Goal: Recast the rows below as a JSON list of strings with one string per line, and leave out any blank lines.

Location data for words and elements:
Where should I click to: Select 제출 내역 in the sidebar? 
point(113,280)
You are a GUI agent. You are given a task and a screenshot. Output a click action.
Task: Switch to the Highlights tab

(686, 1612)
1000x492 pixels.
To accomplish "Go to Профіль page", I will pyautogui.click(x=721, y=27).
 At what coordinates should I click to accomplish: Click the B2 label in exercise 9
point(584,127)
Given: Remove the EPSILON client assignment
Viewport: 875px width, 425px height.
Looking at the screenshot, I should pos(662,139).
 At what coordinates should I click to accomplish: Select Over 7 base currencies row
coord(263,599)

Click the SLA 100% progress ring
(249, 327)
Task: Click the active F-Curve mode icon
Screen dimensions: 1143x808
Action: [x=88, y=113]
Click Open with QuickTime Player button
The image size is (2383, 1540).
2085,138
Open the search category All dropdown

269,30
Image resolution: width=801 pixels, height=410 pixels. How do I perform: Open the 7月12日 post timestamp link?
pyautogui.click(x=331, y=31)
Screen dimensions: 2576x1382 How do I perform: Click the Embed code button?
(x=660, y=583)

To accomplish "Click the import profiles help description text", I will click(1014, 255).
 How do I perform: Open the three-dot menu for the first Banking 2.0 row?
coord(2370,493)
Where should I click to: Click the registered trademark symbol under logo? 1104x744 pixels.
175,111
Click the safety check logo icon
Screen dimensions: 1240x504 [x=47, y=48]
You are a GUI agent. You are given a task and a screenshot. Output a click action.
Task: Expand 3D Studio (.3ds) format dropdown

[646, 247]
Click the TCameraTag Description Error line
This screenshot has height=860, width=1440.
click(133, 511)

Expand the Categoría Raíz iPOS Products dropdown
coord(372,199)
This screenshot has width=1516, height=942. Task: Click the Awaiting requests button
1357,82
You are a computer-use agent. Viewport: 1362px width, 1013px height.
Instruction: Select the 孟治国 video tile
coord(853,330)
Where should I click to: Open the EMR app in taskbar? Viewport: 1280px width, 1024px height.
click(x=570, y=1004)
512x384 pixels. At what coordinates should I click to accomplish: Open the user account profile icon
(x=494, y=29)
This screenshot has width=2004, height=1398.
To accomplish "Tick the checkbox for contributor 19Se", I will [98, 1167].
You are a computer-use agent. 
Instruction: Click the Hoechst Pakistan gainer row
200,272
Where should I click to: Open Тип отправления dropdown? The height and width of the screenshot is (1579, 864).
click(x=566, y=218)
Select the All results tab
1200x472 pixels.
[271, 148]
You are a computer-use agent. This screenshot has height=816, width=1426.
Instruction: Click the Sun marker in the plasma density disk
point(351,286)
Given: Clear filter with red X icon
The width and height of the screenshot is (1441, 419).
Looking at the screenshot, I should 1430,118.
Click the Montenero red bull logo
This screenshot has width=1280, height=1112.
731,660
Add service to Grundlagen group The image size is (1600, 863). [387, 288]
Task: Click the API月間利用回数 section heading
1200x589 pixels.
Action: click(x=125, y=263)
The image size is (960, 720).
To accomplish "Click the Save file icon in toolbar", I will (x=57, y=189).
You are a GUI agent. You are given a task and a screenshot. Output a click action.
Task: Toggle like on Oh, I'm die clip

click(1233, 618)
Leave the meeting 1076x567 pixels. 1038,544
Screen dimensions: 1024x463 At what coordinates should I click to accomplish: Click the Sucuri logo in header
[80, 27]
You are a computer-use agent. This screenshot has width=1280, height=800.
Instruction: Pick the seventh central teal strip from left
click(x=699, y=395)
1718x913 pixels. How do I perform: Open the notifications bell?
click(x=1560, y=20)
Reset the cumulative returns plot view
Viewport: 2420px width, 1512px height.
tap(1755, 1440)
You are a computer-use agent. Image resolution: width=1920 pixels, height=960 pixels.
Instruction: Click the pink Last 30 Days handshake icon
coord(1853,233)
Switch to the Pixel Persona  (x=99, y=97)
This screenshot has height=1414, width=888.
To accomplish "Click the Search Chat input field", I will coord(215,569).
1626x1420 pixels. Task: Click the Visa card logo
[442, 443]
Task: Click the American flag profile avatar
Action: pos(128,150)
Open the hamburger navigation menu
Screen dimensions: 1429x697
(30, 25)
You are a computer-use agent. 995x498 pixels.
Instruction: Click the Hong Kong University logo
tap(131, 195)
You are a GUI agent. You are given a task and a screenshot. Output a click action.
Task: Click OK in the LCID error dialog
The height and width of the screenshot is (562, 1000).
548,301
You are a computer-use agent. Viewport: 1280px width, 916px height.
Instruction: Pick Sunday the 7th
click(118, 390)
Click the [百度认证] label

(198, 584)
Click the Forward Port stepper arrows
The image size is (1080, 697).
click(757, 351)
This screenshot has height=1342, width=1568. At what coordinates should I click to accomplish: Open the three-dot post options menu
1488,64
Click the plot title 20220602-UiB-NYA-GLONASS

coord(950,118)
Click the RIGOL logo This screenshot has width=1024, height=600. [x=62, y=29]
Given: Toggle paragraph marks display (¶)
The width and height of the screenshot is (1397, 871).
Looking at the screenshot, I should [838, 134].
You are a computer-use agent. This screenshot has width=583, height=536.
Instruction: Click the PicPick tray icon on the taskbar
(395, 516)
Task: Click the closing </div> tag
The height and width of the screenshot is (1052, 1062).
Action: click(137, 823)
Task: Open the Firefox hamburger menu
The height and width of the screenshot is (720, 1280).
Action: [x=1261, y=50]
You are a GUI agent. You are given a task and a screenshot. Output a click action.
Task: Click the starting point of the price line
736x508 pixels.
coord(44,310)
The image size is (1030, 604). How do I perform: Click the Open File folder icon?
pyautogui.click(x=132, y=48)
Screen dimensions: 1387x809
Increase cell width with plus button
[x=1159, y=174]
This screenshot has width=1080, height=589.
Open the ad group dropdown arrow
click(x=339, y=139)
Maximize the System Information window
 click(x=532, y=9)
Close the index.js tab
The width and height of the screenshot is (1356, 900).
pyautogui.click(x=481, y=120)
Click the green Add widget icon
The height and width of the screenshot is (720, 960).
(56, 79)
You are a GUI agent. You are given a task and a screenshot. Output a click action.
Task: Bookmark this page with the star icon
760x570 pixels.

Final answer:
[
  "Where should I click to: Select 제출 내역 in the sidebar? ",
  "point(113,280)",
  "You are a GUI agent. You are given a task and a screenshot. Output a click action.",
  "Task: Switch to the Highlights tab",
  "(686, 1612)",
  "1000x492 pixels.",
  "To accomplish \"Go to Профіль page\", I will pyautogui.click(x=721, y=27).",
  " At what coordinates should I click to accomplish: Click the B2 label in exercise 9",
  "point(584,127)",
  "Given: Remove the EPSILON client assignment",
  "Viewport: 875px width, 425px height.",
  "Looking at the screenshot, I should pos(662,139).",
  " At what coordinates should I click to accomplish: Select Over 7 base currencies row",
  "coord(263,599)",
  "Click the SLA 100% progress ring",
  "(249, 327)",
  "Task: Click the active F-Curve mode icon",
  "Screen dimensions: 1143x808",
  "Action: [x=88, y=113]",
  "Click Open with QuickTime Player button",
  "The image size is (2383, 1540).",
  "2085,138",
  "Open the search category All dropdown",
  "269,30",
  "Image resolution: width=801 pixels, height=410 pixels. How do I perform: Open the 7月12日 post timestamp link?",
  "pyautogui.click(x=331, y=31)",
  "Screen dimensions: 2576x1382 How do I perform: Click the Embed code button?",
  "(x=660, y=583)",
  "To accomplish \"Click the import profiles help description text\", I will click(1014, 255).",
  " How do I perform: Open the three-dot menu for the first Banking 2.0 row?",
  "coord(2370,493)",
  "Where should I click to: Click the registered trademark symbol under logo? 1104x744 pixels.",
  "175,111",
  "Click the safety check logo icon",
  "Screen dimensions: 1240x504 [x=47, y=48]",
  "You are a GUI agent. You are given a task and a screenshot. Output a click action.",
  "Task: Expand 3D Studio (.3ds) format dropdown",
  "[646, 247]",
  "Click the TCameraTag Description Error line",
  "This screenshot has height=860, width=1440.",
  "click(133, 511)",
  "Expand the Categoría Raíz iPOS Products dropdown",
  "coord(372,199)",
  "This screenshot has width=1516, height=942. Task: Click the Awaiting requests button",
  "1357,82",
  "You are a computer-use agent. Viewport: 1362px width, 1013px height.",
  "Instruction: Select the 孟治国 video tile",
  "coord(853,330)",
  "Where should I click to: Open the EMR app in taskbar? Viewport: 1280px width, 1024px height.",
  "click(x=570, y=1004)",
  "512x384 pixels. At what coordinates should I click to accomplish: Open the user account profile icon",
  "(x=494, y=29)",
  "This screenshot has width=2004, height=1398.",
  "To accomplish \"Tick the checkbox for contributor 19Se\", I will [98, 1167].",
  "You are a computer-use agent. ",
  "Instruction: Click the Hoechst Pakistan gainer row",
  "200,272",
  "Where should I click to: Open Тип отправления dropdown? The height and width of the screenshot is (1579, 864).",
  "click(x=566, y=218)",
  "Select the All results tab",
  "1200x472 pixels.",
  "[271, 148]",
  "You are a computer-use agent. This screenshot has height=816, width=1426.",
  "Instruction: Click the Sun marker in the plasma density disk",
  "point(351,286)",
  "Given: Clear filter with red X icon",
  "The width and height of the screenshot is (1441, 419).",
  "Looking at the screenshot, I should 1430,118.",
  "Click the Montenero red bull logo",
  "This screenshot has width=1280, height=1112.",
  "731,660",
  "Add service to Grundlagen group The image size is (1600, 863). [387, 288]",
  "Task: Click the API月間利用回数 section heading",
  "1200x589 pixels.",
  "Action: click(x=125, y=263)",
  "The image size is (960, 720).",
  "To accomplish \"Click the Save file icon in toolbar\", I will (x=57, y=189).",
  "You are a GUI agent. You are given a task and a screenshot. Output a click action.",
  "Task: Toggle like on Oh, I'm die clip",
  "click(1233, 618)",
  "Leave the meeting 1076x567 pixels. 1038,544",
  "Screen dimensions: 1024x463 At what coordinates should I click to accomplish: Click the Sucuri logo in header",
  "[80, 27]",
  "You are a computer-use agent. This screenshot has width=1280, height=800.",
  "Instruction: Pick the seventh central teal strip from left",
  "click(x=699, y=395)",
  "1718x913 pixels. How do I perform: Open the notifications bell?",
  "click(x=1560, y=20)",
  "Reset the cumulative returns plot view",
  "Viewport: 2420px width, 1512px height.",
  "tap(1755, 1440)",
  "You are a computer-use agent. Image resolution: width=1920 pixels, height=960 pixels.",
  "Instruction: Click the pink Last 30 Days handshake icon",
  "coord(1853,233)",
  "Switch to the Pixel Persona  (x=99, y=97)",
  "This screenshot has height=1414, width=888.",
  "To accomplish \"Click the Search Chat input field\", I will coord(215,569).",
  "1626x1420 pixels. Task: Click the Visa card logo",
  "[442, 443]",
  "Task: Click the American flag profile avatar",
  "Action: pos(128,150)",
  "Open the hamburger navigation menu",
  "Screen dimensions: 1429x697",
  "(30, 25)",
  "You are a computer-use agent. 995x498 pixels.",
  "Instruction: Click the Hong Kong University logo",
  "tap(131, 195)",
  "You are a GUI agent. You are given a task and a screenshot. Output a click action.",
  "Task: Click OK in the LCID error dialog",
  "The height and width of the screenshot is (562, 1000).",
  "548,301",
  "You are a computer-use agent. Viewport: 1280px width, 916px height.",
  "Instruction: Pick Sunday the 7th",
  "click(118, 390)",
  "Click the [百度认证] label",
  "(198, 584)",
  "Click the Forward Port stepper arrows",
  "The image size is (1080, 697).",
  "click(757, 351)",
  "This screenshot has height=1342, width=1568. At what coordinates should I click to accomplish: Open the three-dot post options menu",
  "1488,64",
  "Click the plot title 20220602-UiB-NYA-GLONASS",
  "coord(950,118)",
  "Click the RIGOL logo This screenshot has width=1024, height=600. [x=62, y=29]",
  "Given: Toggle paragraph marks display (¶)",
  "The width and height of the screenshot is (1397, 871).",
  "Looking at the screenshot, I should [838, 134].",
  "You are a computer-use agent. This screenshot has width=583, height=536.",
  "Instruction: Click the PicPick tray icon on the taskbar",
  "(395, 516)",
  "Task: Click the closing </div> tag",
  "The height and width of the screenshot is (1052, 1062).",
  "Action: click(137, 823)",
  "Task: Open the Firefox hamburger menu",
  "The height and width of the screenshot is (720, 1280).",
  "Action: [x=1261, y=50]",
  "You are a GUI agent. You are given a task and a screenshot. Output a click action.",
  "Task: Click the starting point of the price line",
  "736x508 pixels.",
  "coord(44,310)",
  "The image size is (1030, 604). How do I perform: Click the Open File folder icon?",
  "pyautogui.click(x=132, y=48)",
  "Screen dimensions: 1387x809",
  "Increase cell width with plus button",
  "[x=1159, y=174]",
  "This screenshot has width=1080, height=589.",
  "Open the ad group dropdown arrow",
  "click(x=339, y=139)",
  "Maximize the System Information window",
  " click(x=532, y=9)",
  "Close the index.js tab",
  "The width and height of the screenshot is (1356, 900).",
  "pyautogui.click(x=481, y=120)",
  "Click the green Add widget icon",
  "The height and width of the screenshot is (720, 960).",
  "(56, 79)",
  "You are a GUI agent. You are given a task and a screenshot. Output a click action.",
  "Task: Bookmark this page with the star icon",
  "760x570 pixels."
]